O treinamento intensivo será focado em docentes do ensino secundário, preparando-os para integrar a ferramenta ao ensino. A expansão nacional está prevista para janeiro, com avaliação de resultados e ajustes no processo.
A partir da próxima primavera, o acesso ao ChatGPT Edu será permitido aos estudantes do ensino médio, com controle rigoroso. O objetivo é testar a viabilidade de uso seguro e pedagógico da IA em sala de aula.
Reação de docentes e famílias
A adoção suscitou ceticismo entre professores e pais, que apontam riscos à reflexão crítica e à dependência tecnologia. Representantes de organizações sindicais questionam impactos no ensino.

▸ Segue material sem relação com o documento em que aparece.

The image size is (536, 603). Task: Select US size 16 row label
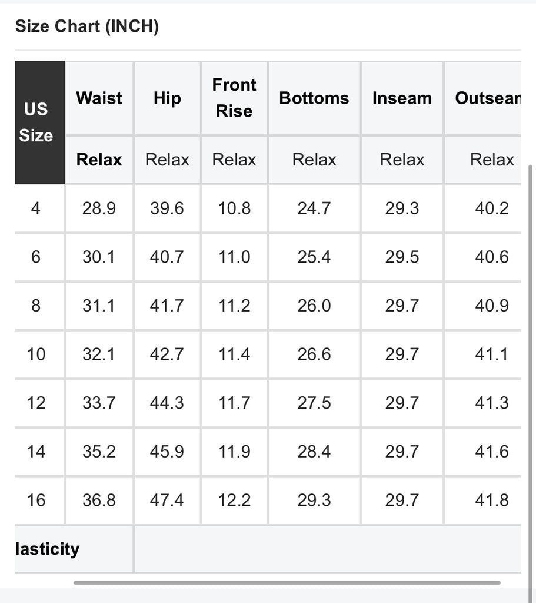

Alguns docentes veem potencial para melhorar planejamento e pesquisa, desde que haja regras claras de uso e proteção de dados. Há ainda preocupação com a qualidade da instrução e ritmo da avaliação.
Desdobramentos e contexto
Greece busca abrir caminho para a IA na educação, alinhada a políticas de inovação. O país já atua com foco em transformar Atenas num polo tecnológico, incluindo planos para uma fábrica de IA.
Especialistas destacam a necessidade de equilíbrio entre tecnologia e práticas pedagógicas. Observadores ressaltam que o piloto precisa mensurar impactos em aprendizagem e bem-estar dos alunos.